→ **Document section**:

Performance Considerations

When processing large documents or documents with many formatting operations, performance can become an important consideration. This chapter describes various strategies to optimize the typesetting speed of the speedata Publisher.

HTML Parsing

One of the most significant performance factors is HTML parsing in paragraphs. By default, the Publisher parses HTML tags like <b>, <i>, <span>, etc. in all text content. This parsing happens for every paragraph and can be expensive, especially in documents with many small text blocks.

Disabling HTML Parsing

If your document does not use HTML formatting tags, you can significantly improve performance by disabling HTML parsing:

Global Setting

To disable HTML parsing for the entire document, use the <Options> command:

<Options html="off"/>

This can reduce typesetting time by up to 40% in documents with many paragraphs.

Local Setting

You can also control HTML parsing on a per-paragraph basis:

<Paragraph html="off">
  <Value>Text without HTML formatting</Value>
</Paragraph>

HTML Parsing Modes

The html attribute supports three values:

all

Parse HTML in all paragraphs (default behavior).

inner

Parse HTML only in child elements of the current data element.

off

Disable HTML parsing completely. This provides the best performance but HTML tags like <b> or <i> will not be interpreted.

Command Line Option

You can also set the HTML parsing mode from the command line:

sp --option html=off

This is particularly useful for batch processing or testing performance optimizations.

When to Use html="off"

Consider disabling HTML parsing when:

  • Your data contains no HTML formatting tags
  • Text formatting is handled entirely through text formats
  • You are processing large documents with many paragraphs
  • Performance is critical and you don’t need inline HTML formatting

When to Keep HTML Parsing Enabled

Keep HTML parsing enabled when:

  • Your data contains HTML tags like <b>, <i>, <span>, etc.
  • You need inline formatting within paragraphs
  • You are using CSS styles with HTML elements
  • Document generation time is not critical

→ **Data to process**:
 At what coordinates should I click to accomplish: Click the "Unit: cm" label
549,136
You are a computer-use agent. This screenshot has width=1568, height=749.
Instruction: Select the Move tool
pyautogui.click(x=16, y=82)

→ **Task set**:
A – In the text on typesetting performance, condense the paragraph that begins "One of the most significant performance factors" into a short bulleted list that keeps its main facts.
B – Rewrite the whole listing with "Move tool" replaced by "Hand tool", leaving everything else unchanged.

→ **Answers to the tasks**:
A –
- HTML parsing in paragraphs is one of the biggest performance factors.
- By default, the Publisher parses HTML tags such as <b>, <i> and <span> in all text content.
- This parsing happens for every paragraph and can be expensive, especially in documents with many small text blocks.

B –
 At what coordinates should I click to accomplish: Click the "Unit: cm" label
549,136
You are a computer-use agent. This screenshot has width=1568, height=749.
Instruction: Select the Hand tool
pyautogui.click(x=16, y=82)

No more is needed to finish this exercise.